When we had 30 or so trees logged from our property, we became accustomed to a sound very few people ever get to hear. Treefall. Ours are mostly Ponderosas, and mostly 80-100 feet tall. They are big trees.
When one of them, for whatever reason, finds itself on the way to resting parallel with the horizon, there are three sounds. They last for mere seconds. Whoosh. Crack. Thud. There is truly nothing like it.
When I was a kid, I chopped down my share of trees. But they were never more than the diameter of my wrist and only as tall as a basketball hoop. They go silently when they are that size. So when the loggers came about 8 years ago, we sat on the deck and watched. And listened.
The saw would grind away until you'd hear it suddenly clip to a stop. Then there was a moment of silence. During those two or three seconds, the loggers are either stepping away, chins to the sky like some Midwest farmer watching a UFO, or running for their lives.
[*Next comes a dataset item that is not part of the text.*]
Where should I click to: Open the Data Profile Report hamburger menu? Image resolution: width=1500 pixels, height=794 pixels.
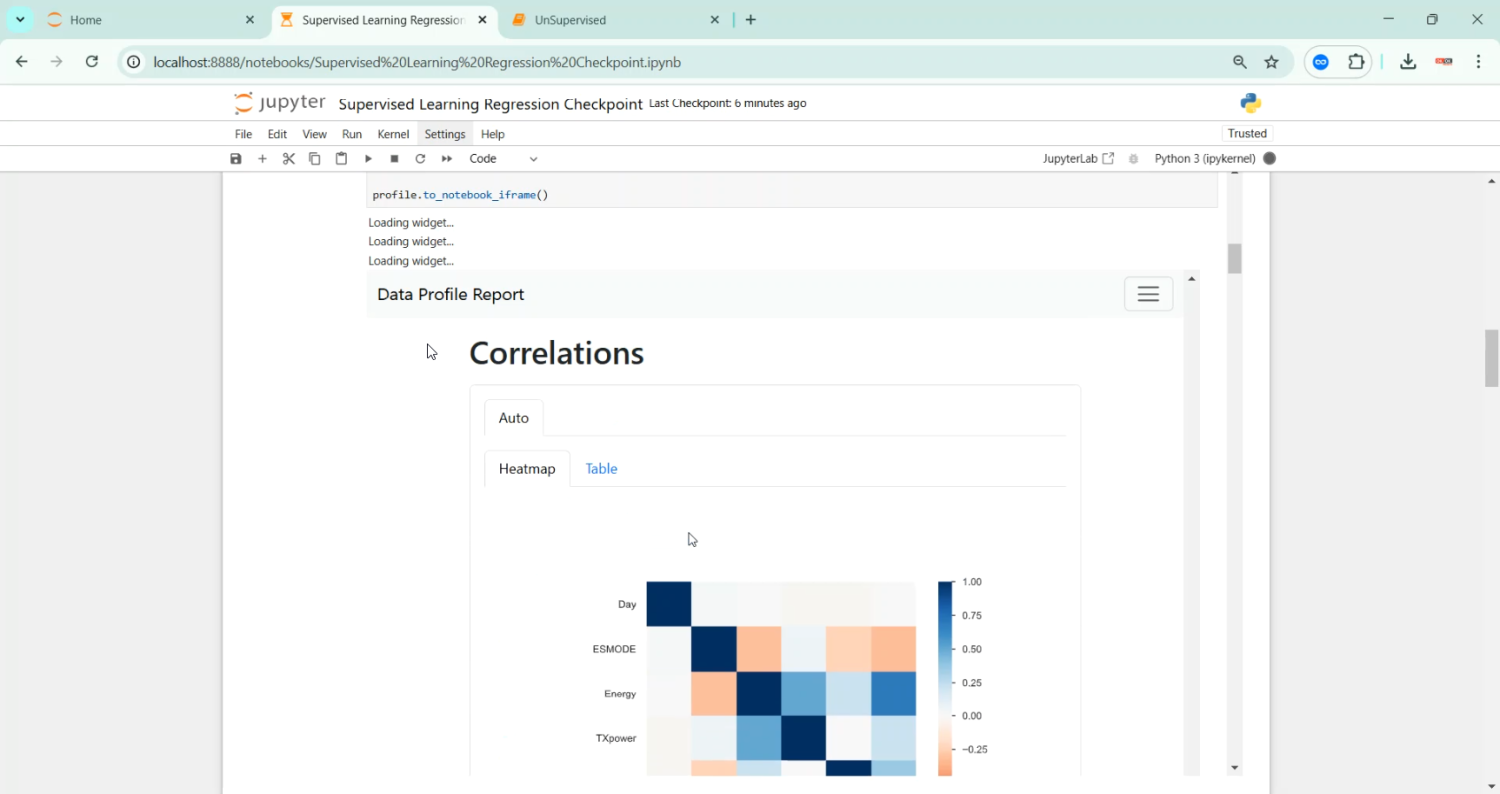[1148, 293]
From the deck, it is just silence. And then the whoosh. The needles, branches and trunk pass through the air at an increasing rate. Wind through the window at 65mph on the freeway. Blustery autumn gusts. Steam rising hard through the hole of a teapot. All at once.
The cracking sound happens when branches snap off the falling giant. And when any trees in the way, there are always trees in the way, take an impact from the plant that has rooted for more than a hundred years. Mere seconds and then no more. A bullwhip. A dozen times. At random intervals.
Thud is such an understated word. The ground shakes. The house shakes. The vibrations rattle the windows. There is almost always a second thud. Usually from debris from the nearby trees, or as the top has snapped and follows the main tree down. Ear to a watermellon being slapped. Feet landing after a leap on a second story hardwood floor. Thunder a mile off.
The other night as Melinda and I lay in bed, window open to the warm still air, I heard it again. At first I only heard the thud. But later reflection brought back the other two sounds. The 80 footer had succumbed to bark beetles two years ago. And when wind tore off the top greenery, it stood like a telephone pole in the bottoms of Wolf Creek.
Over the last two years the giant was inch by inch eaten by ants and termites. Everytime I saw it I thought it would be good standing deadwood for our winter fireplace. But that's a lot of wood to haul up the hill. The termites finally did their work. There was no wind that night. So there was not much preventing gravity from doing its work.
Only a week before, Melinda and Lindsey were picking blackberries at the base of that tree. The trunk was as wide as a five-baptist group hug. They looked up and delecately decided to pick some distance away. Now I know that only a breeze or maybe a poorly thrown tennis ball for the dog could have brought it down on top of them. I'm all for good timing. For God's timing.
But there it was at 2am. My mind heard "Thud". And then "whoosh" and "crack". Funny that it was backwards. Lots of thoughts and potential metaphors here. I'll just leave those alone for now, thankful that it was the middle of the night and not the middle of the day when fate felled the standing dead. Mei An and I walked down there last night and stood in awe, in silence I suppose too. And for the moment, felt safe standing there.